Unlocking FDA Insights: Key Takeaways for Shipping Validation of Pre-Filled Syringes

Unlocking FDA Insights: Key Takeaways for Shipping Validation of Pre-Filled Syringes

Unlocking FDA Insights: Key Takeaways for Shipping Validation of Pre-Filled Syringes

Are you aware of the open data files published online by the FDA? This wealth of information includes redacted versions of CMC reviews, meeting minutes, Summary Basis for Regulatory Action letters, Complete Response Letters, and Post-Marketing Commitments for approved therapies. Fortunately, we are taking the time to comb through these files to find specific agency feedback on topics that may impact and guide your approach to shipping validation.

Today, I’ll be doing a deep dive into a Complete Response Letter (CRL) from 2021 to identify the gaps in the submission of a monoclonal antibody in a pre-filled syringe (PFS). The important takeaways here are:

  1. Safety and/or sterility testing should be performed on the final finished combination product,
  2. The testing should be performed on aged devices at the end of shelf life, and
  3. Device-specific data (such as from 510(K)) or historical performance data are not sufficient exceptions to the testing requirements.

PFS Testing

LEO Pharma filed a Biologics License Application (BLA) in 2020 for a monoclonal antibody (tralokinumab, trade name ADBRY) presented in a pre-filled syringe. The FDA issued a CRL in June of 2021 which included identified gaps within the shipping validation program that made the Application not approvable.

First, an Information Request (IR) was issued around completed shipping studies:

“However, the testing is not adequate for the following reasons: The reliability and sample size is not acceptable. Please analyze the data assuming confidence interval of 95% with 99% reliability. Please provide the sample size to demonstrate the confidence interval and reliability required. Furthermore, the testing should also be performed after aging of the device, dropping of the device, and simulated shipping.”

The sponsor attempted to resolve this IR, to which the FDA responded:

“The response was not adequate. The sponsor provided documentation of the testing of the (redacted) which was approved through 510(K). This testing is provided, however, the testing does not appear to include any testing with aging of the device (Shelf-Life), dropping of the device, and simulated shipping. It is not clear if the testing is the final manufactured design of the proposed device. Needle safety performance needs to be tested on the final finished combination product because the prefilled syringe, combination product manufacturing and preconditioning may impact the performance.”

There are three important factors identified via this correspondence.

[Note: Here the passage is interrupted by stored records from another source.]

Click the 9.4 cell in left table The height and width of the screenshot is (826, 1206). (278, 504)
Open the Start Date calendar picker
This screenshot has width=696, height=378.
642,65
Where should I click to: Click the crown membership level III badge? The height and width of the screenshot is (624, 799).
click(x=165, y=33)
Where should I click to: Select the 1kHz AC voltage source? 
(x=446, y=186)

First, devices approved via 510(K) are not sufficient on their own for a PFS. Most combination products are filled into a device that has been approved by the FDA already through the separate process of 510(K). However, the scrutiny applied to this application is heightened when submitting a BLA.

Secondly, the performance data for a PFS must be generated for the final finished combination product. Again, standalone data on the device itself is not sufficient to the FDA. You may, however, test samples that are not the exact final product so long as sufficient technical justification is provided following a risk-based approach. The FDA states:

“If you plan to use a test subject other than the to-be-marketed version, you should list the differences in the design and provide a risk-based assessment demonstrating how the differences do not significantly impact the product’s EPRs.”

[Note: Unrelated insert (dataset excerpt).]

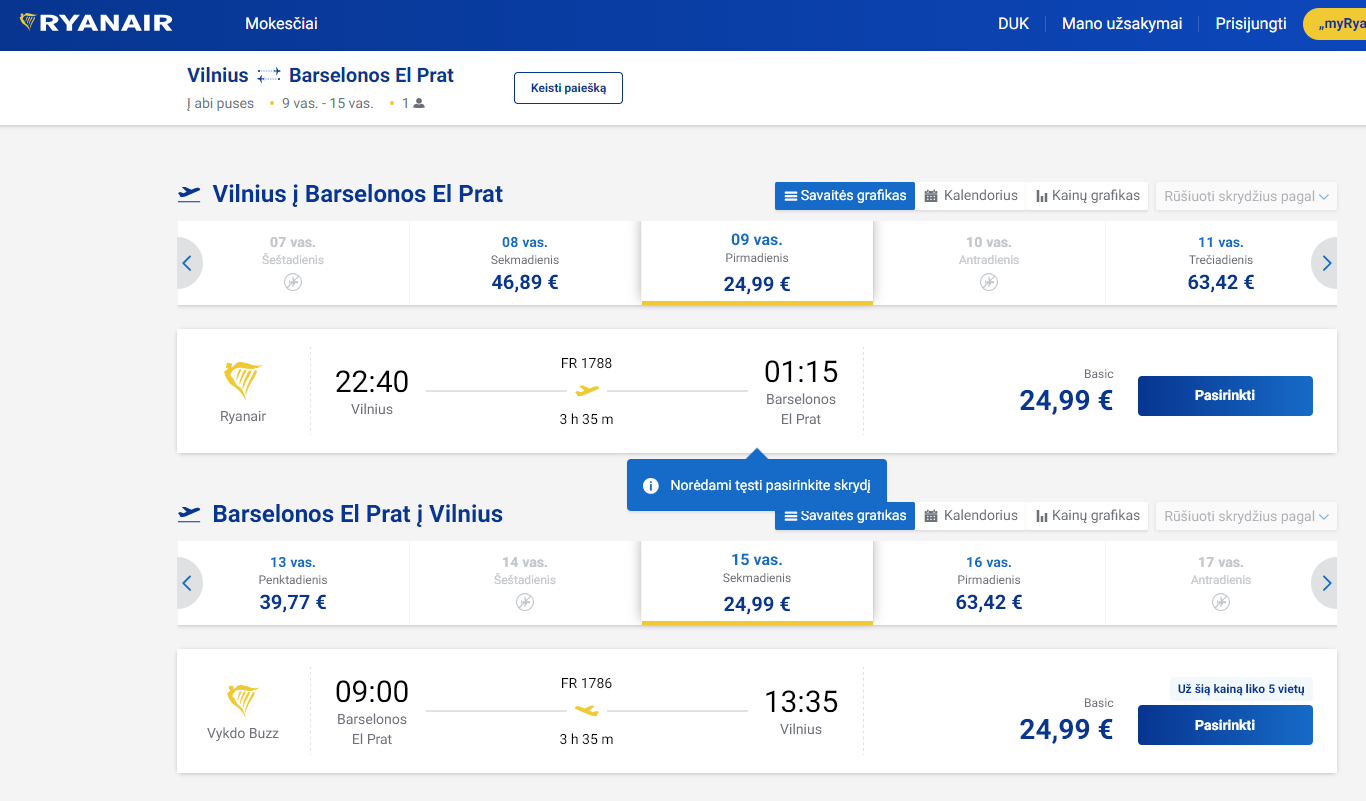Open Mano užsakymai in the header
The width and height of the screenshot is (1366, 801).
point(1122,24)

Lastly, the FDA clarifies their initial statement that ship testing on PFS devices must occur and that it must use aged devices to demonstrate safety features. This is further reinforced in the following quotes:

“. . . the FDA believes that there is a high level of risk of needle sticks and the potential for bloodborne pathogen contamination. The preconditioning testing seeks to provide the worst case scenario to test for the high risk level. The testing we recommended recognizes that it is entirely possible, in fact probable, to have aged devices shipped and dropped in some way before use.”

“As was mentioned . . . we requested 1) needle safety override force; and 2) needle safety activation force testing after preconditioning over the shelf life.”

“No, we do not agree with your proposal to use (redacted) months real-time aged devices in combination with your supportive information to aim 36 months. . . reference to 4 years of performance data generated by (redacted) is not considered supportive data.”

Through these statements, the FDA makes the requirements for a pre-filled syringe perfectly clear: actual testing data must be generated on your final finished combination product (or justified comparable alternative) that accounts for shipping hazards at the end of your anticipated shelf life.

Reference

  1. LEO Pharma Consult Memorandum, October 13th, 2021
    1. https://www.accessdata.fda.gov/drugsatfda_docs/nda/2022/761180Orig1s000OtherR.pdf
  2. LEO Pharma Preliminary Meeting Comments, June 9th, 2021.